(Bloomberg) -- Cisco Systems Inc. can be sued over allegations the company used its technology to help Chinese authorities perpetrate religious persecution of Falun Gong followers, an appeals court said in a ruling that threatens to exacerbate tensions between the US and China.

Overturning a decision from nine years ago by a lower-court judge who dismissed the case, a panel of the US 9th Circuit Court of Appeals said some claims can proceed. The lawsuit has been on hold while the US Supreme Court had considered other cases that may have impacted this one.

The appeals court ruling stems from a suit originally filed in San Jose, California, in 2011 on behalf of hundreds of unidentified Chinese and U.S. citizens who claimed that Cisco collaborated with the Chinese Communist Party to monitor and intercept communications of Falun Gong adherents to make it easier to arrest, detain and torture them.

The appeals court desision to let the suit proceed comes at a particularly fraught time with frictions between Washington and Beijing tumbling into a tit-for-tat trade war and both sides restricting exports critical to advanced technologies. Circuit Court Judge Morgan Christen cited the tensions in her partial dissent to the ruling.

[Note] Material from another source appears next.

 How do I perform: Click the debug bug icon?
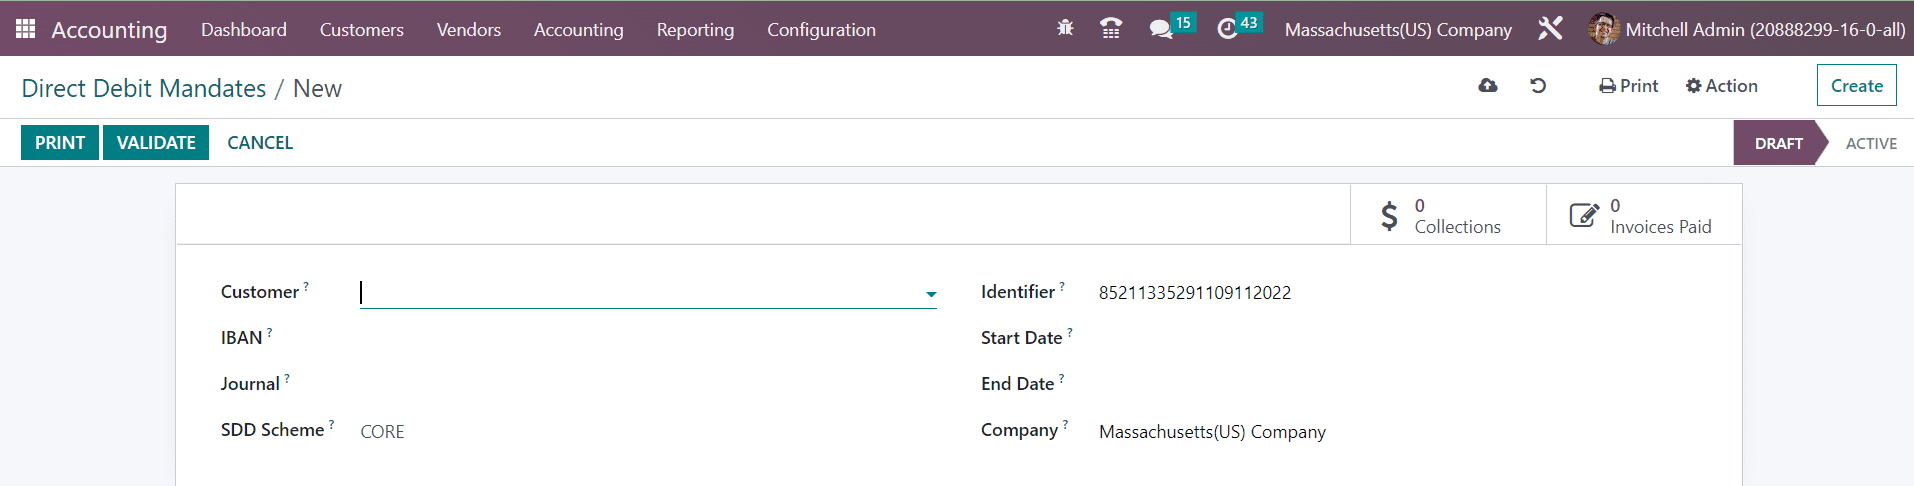(x=1065, y=29)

“Finding of liability in this case would necessarily require a showing that the Chinese Communist Party and Ministry of Public Security violated international law with respect to the Chinese-national plaintiffs,” Christen wrote. “Such a finding could have serious ramifications for Sino-American relations, fraught as they already are.”

She said federal courts weren’t designed to play a leading role in US international affairs.

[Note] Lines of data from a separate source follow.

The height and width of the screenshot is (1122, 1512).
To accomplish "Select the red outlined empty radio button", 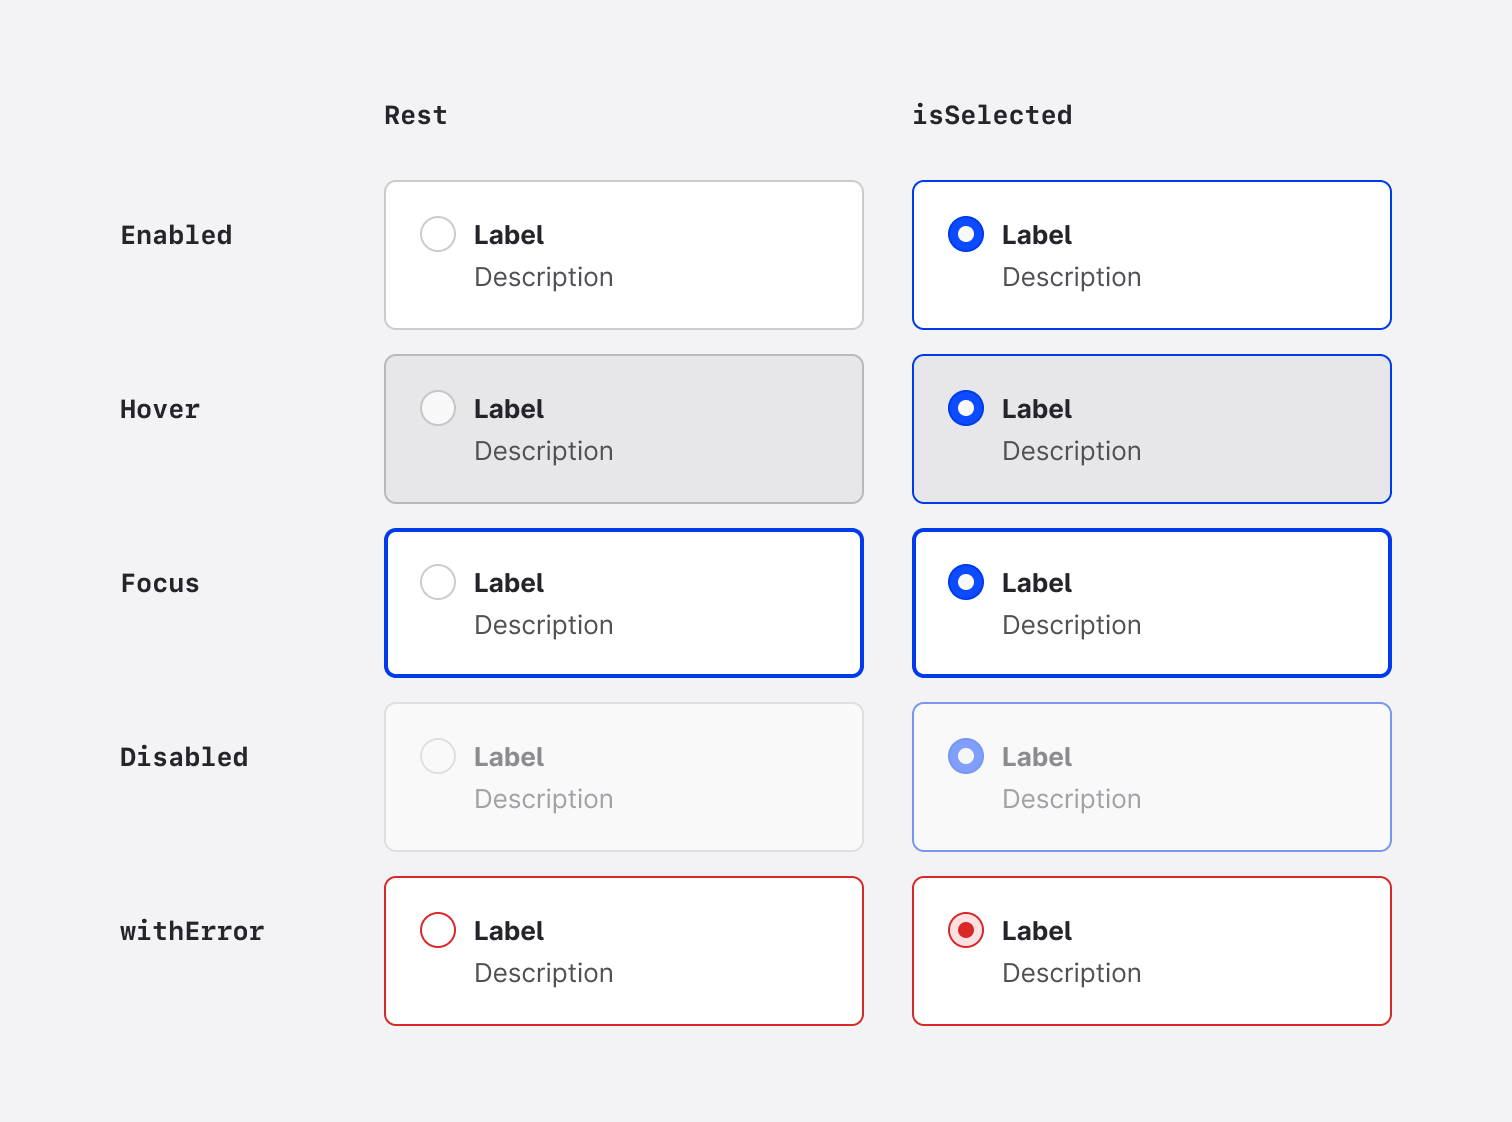I will [438, 930].
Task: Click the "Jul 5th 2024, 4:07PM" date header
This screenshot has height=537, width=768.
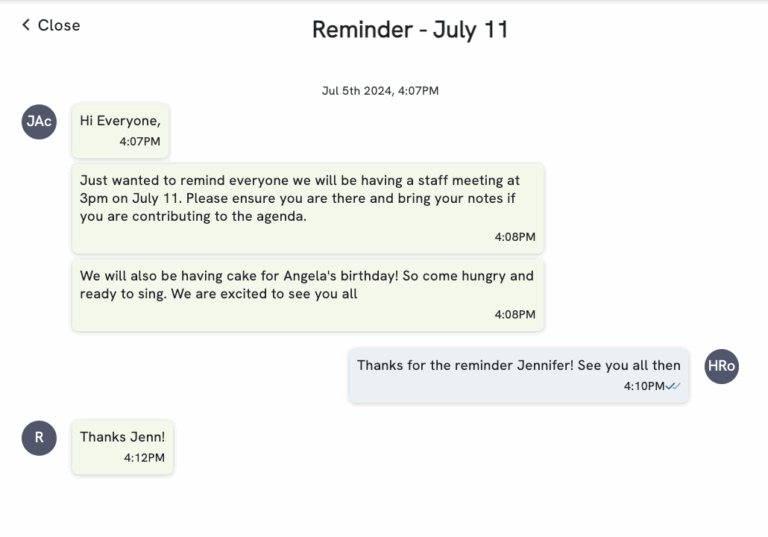Action: [x=380, y=90]
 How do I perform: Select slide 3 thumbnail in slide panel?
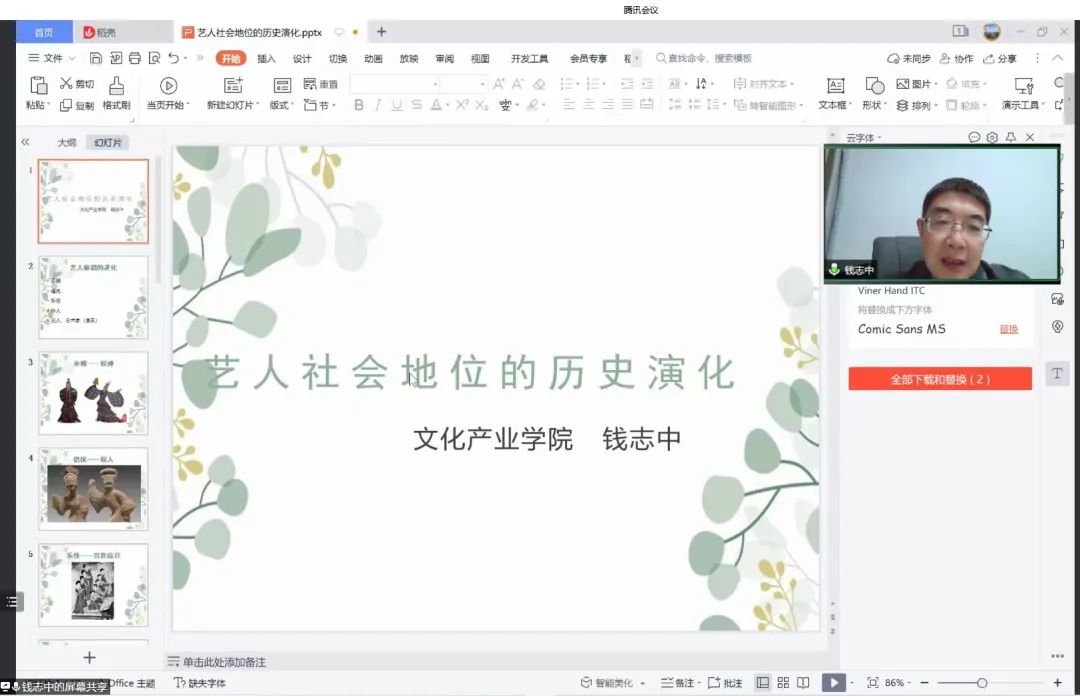click(93, 393)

Cisco didn’t immediately respond to an email seeking comment on the ruling.

Read More: Cisco Wins Dismissal of Suit Alleging Human Rights Abuses

US District Judge Edward Davila ruled in 2014 that while there were plausible claims that Cicso custom-designed software for China was used to track Falun Gong believers, he wasn’t convinced the company could be sued in the US for alleged abuses committed overseas.

The appeals court majority said corporations may be held liable under the Alien Tort Statute. 

“Aiding and abetting liability is a norm of customary international law with sufficient definition and universality” under the statute, according to the opinion. The Falun Gong believers properly alleged that Cisco’s assistance to the Chinese government had “substantial effects” of its violations of international law, and that Cisco “knowingly provided” the help.

The case is Doe v. Cisco Sytesms Inc., 15-16909, US Court of Appeals for the Ninth Circuit (San Francisco).